A comparação com outros países torna ainda mais evidente o caráter estruturante dessas desigualdades. Na França, por exemplo, o provimento do cuidado externalizou-se largamente em relação ao domicílio, deslocando as atividades de cuidado do âmbito doméstico para instituições ou serviços organizados fora das residências. Esse processo implica a transferência, parcial ou total, do cuidado familiar para arranjos públicos ou mercantis, mediado por políticas, organizações e vínculos formais de trabalho. Neste país europeu, o Estado desempenha papel central no financiamento e regulamentação do cuidado, sobretudo nas áreas de saúde e educação infantil. Ali, o mercado é intermediado por empresas e associações, mas o trabalho é regulado, há exigência de certificações e a ele se associam direitos e proteções. Na Colômbia, diferentemente, destaca-se o peso do mercado, onde é forte a presença de contratos por tarefa em um contexto de baixa participação estatal.

O Brasil parece configurar um outro arranjo: entre nós, chama a atenção o papel das famílias na contratação direta de cuidadoras e trabalhadoras domésticas. Ao mesmo tempo, assistimos ao avanço rápido de intermediadores do trabalho domiciliar, como empresas-plataforma e serviços de homecare. É um crescimento que ainda escapa às estatísticas oficiais, mas reconfigura silenciosamente o campo do cuidado.

Isso cria uma situação ambígua: se é certo que somos um país onde os valores “familistas” são muito fortes, e estão sublinhados na própria Constituição, os dados também indicam a presença significativa do Estado nas áreas institucionalizadas do cuidado.
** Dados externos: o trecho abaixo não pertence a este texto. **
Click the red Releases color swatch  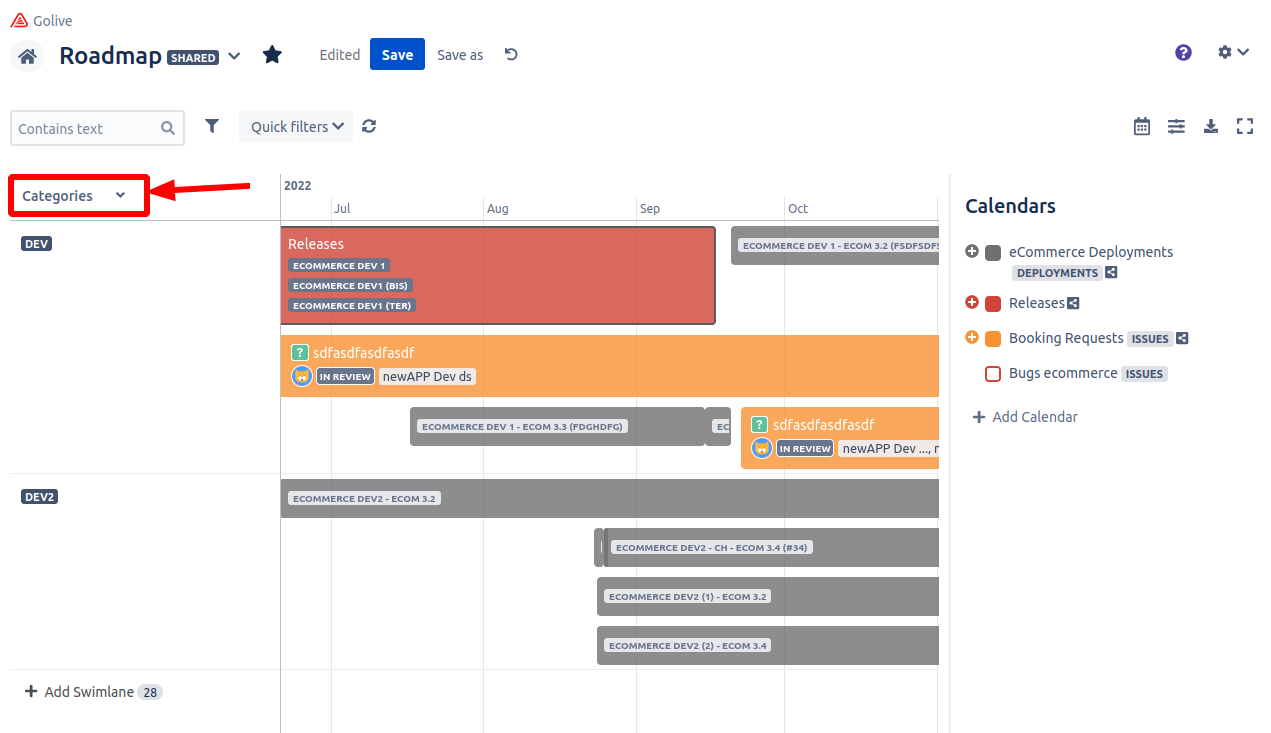click(x=993, y=304)
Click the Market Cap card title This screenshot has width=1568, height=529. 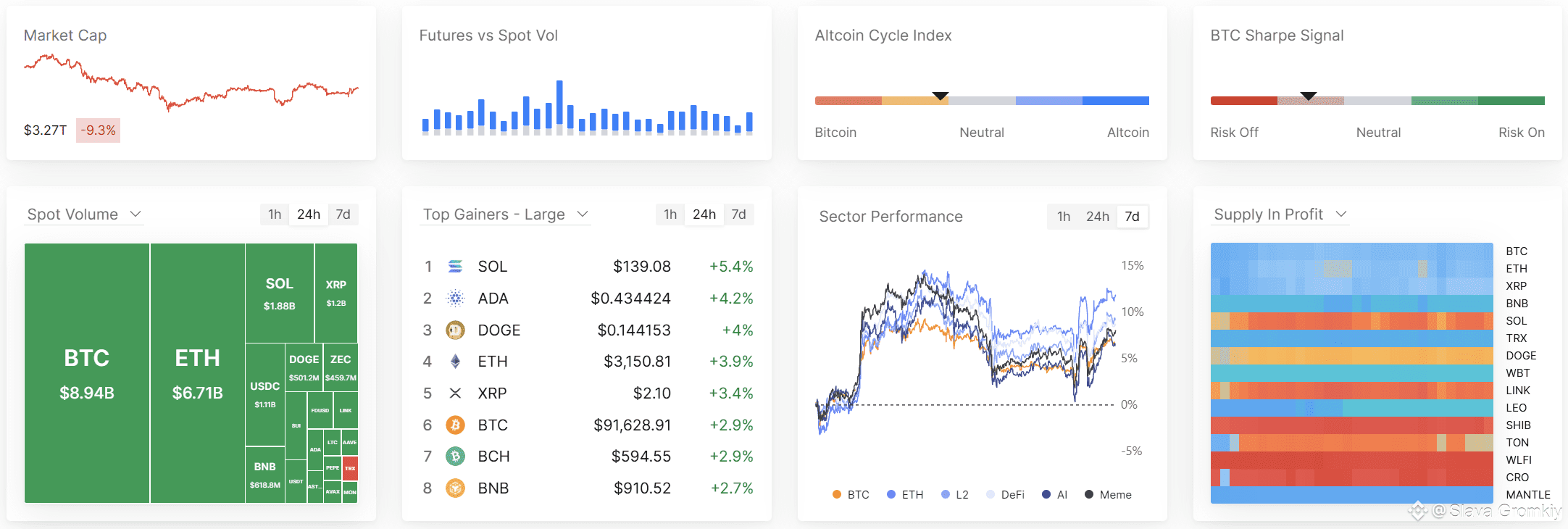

Ainda assim, persiste a contratação direta de mulheres, majoritariamente negras e pobres, mobilizadas no cuidado cotidiano que se faz nas residências. Em outras palavras, vivemos um processo em que a mercantilização do cuidado parece não ter a equivalente externalização das tarefas em relação ao domicílio, um modelo que não apenas mantém, mas aprofunda as desigualdades de classe, raça e gênero.

O estudo também mostra que há uma forte polarização nas condições de trabalho nos diferentes “halos” do cuidado. À medida que nos afastamos do cuidado direto e doméstico, e nos aproximamos de funções exercidas no espaço público, em instituições governamentais ou privadas (como enfermeiras, professoras, médicas), aumentam os salários, a escolaridade média e a proporção de vínculos formais. Também há maior presença de homens e de pessoas brancas. Isso revela um mercado segmentado, que atribui menos valor (simbólico e monetário) ao cuidado mais íntimo, repetitivo e invisibilizado — justamente aquele que mantém o cotidiano de milhões de famílias.

Reconhecer o cuidado como trabalho é o primeiro passo para enfrentar as desigualdades. Mas isso não basta. É preciso ampliar e qualificar as políticas públicas direcionadas aos que cuidam: garantir formação adequada, remuneração digna, contratos protegidos, reconhecimento social. É urgente tratar o cuidado como bem público e como uma responsabilidade coletiva — não apenas restrita às mulheres e nem confinada às famílias. Nosso estudo não buscou apenas responder à pergunta “quem cuida de quem cuida?”, mas propõe que essa pergunta seja recorrentemente feita e reiterada. E que ela oriente a construção de políticas mais justas, mais eficazes e, sobretudo, mais humanas.

Nadya Guimarães é pesquisadora do CNPq associada ao Centro Brasileiro de Análise e Planejamento (Cebrap).